Text:
Custos is a lightweight, policy-driven helper library for applying explicit, auditable guardrails to common data transformations at ingestion time.
Custos helps data engineers make routine transformations—such as JSON flattening, schema normalization, PII handling, and row-level quality checks—consistent, visible, and safe, without replacing existing tools or platforms.
Custos is Latin for “guardian.”
Custos does not attempt to infer schemas, repair data, or guess intent. All transformations are explicitly declared in policy. If a value is changed, dropped, or rejected, it is recorded and reported.
In many data pipelines, the same transformation logic is repeatedly rewritten:
-
flattening nested JSON
-
renaming columns
-
casting types
-
masking or dropping PII
-
filtering invalid rows
These transformations are often:
-
implicit
-
scattered across scripts
-
hard to audit
-
easy to change accidentally
Custos makes these decisions explicit by defining them once, as policy, and applying them consistently.
✅ Custos is
-
A helper library, not a platform
-
Policy-driven and explicit
-
Designed for ingestion-time transformations
-
Focused on correctness and auditability
-
Easy to add — and easy to remove
❌ Custos is not
-
A replacement for dbt, Spark, or SQL
-
A data modeling tool
-
An orchestration framework
-
An auto-fixing or inference engine
-
A governance or compliance platform
Custos deliberately avoids “magic.” If data is changed, dropped, or rejected, it is logged and reported.
-
Controlled JSON flattening (with depth and array handling)
-
Column renaming and schema normalization
-
Type casting with explicit failure modes
-
PII masking, hashing, or dropping
-
Row-level data quality enforcement
-
Structured audit reports for every run
-
Explicit over clever
-
Fail loudly or drop safely — never guess
-
Policy as code
-
Guardrails, not inference
-
Low friction for developers
Custos is designed to complement existing pipelines, not redefine them.

Given data:
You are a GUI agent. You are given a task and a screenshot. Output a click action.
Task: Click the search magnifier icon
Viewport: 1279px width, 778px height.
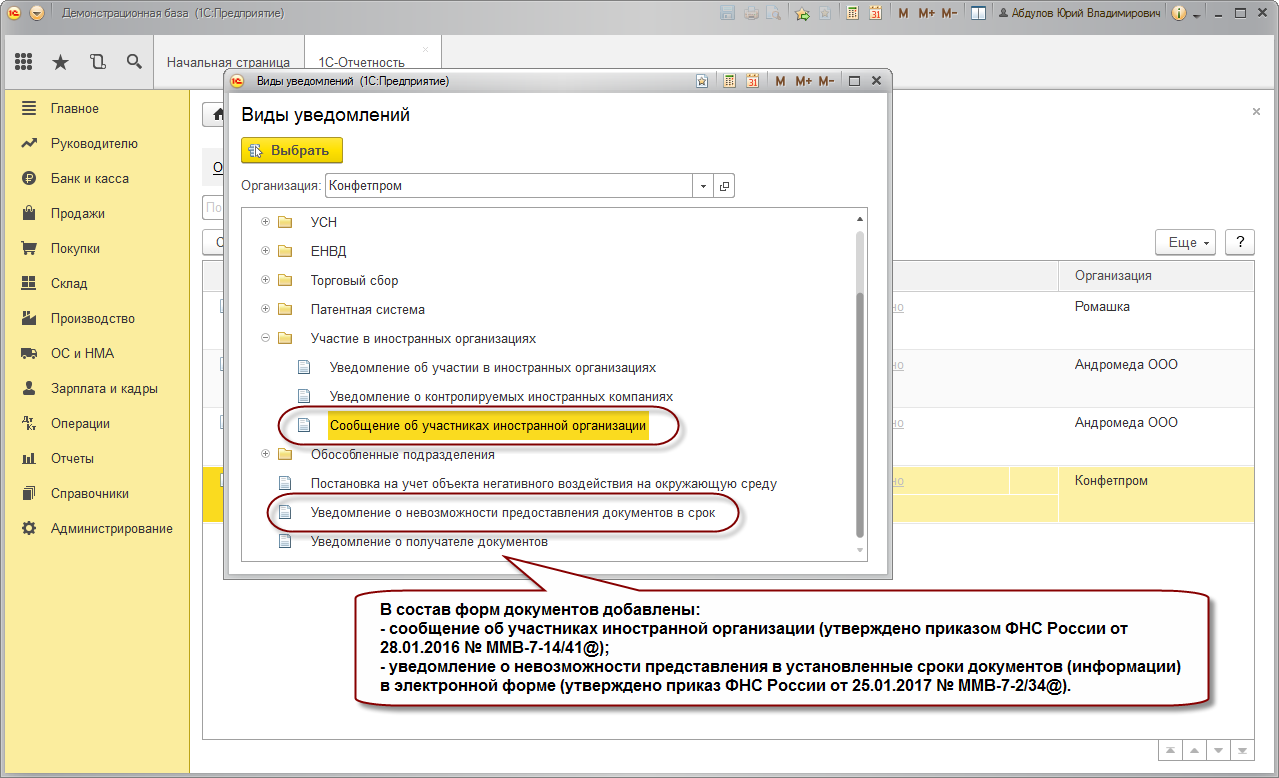point(134,62)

Task list:
(a) Answer these questions on the Custos text:
(i) What does the word "Custos" mean in Latin?
(ii) Which three tools does Custos state it is not a replacement for?
(iii) What kind of reports does Custos produce for every run?
(b) Can you carry on the Custos text from its final sentence?
The listing plays no part in what follows.

Per-task answers:
(a)
(i) Guardian.
(ii) dbt, Spark, and SQL.
(iii) Structured audit reports.

(b)
from custos import PolicyTransformer
transformer = PolicyTransformer(
policy="policy.yml",
mode="strict" # strict | dry_run
)
df_out, report = transformer.apply(df_in)A single policy file controls what happens. A structured report explains exactly what changed and why.
-
In ingestion or staging pipelines
-
When transforming semi-structured data
-
When enforcing basic correctness early
-
When you want repeatable, auditable transformations
-
For warehouse modeling (use dbt)
-
For cross-table validation
-
For complex business logic
-
For inference-based data repair
Custos is currently early-stage and intentionally small. Its feature set is deliberately constrained to remain predictable and auditable.
pip install custos-guardrailsInput data (what you receive)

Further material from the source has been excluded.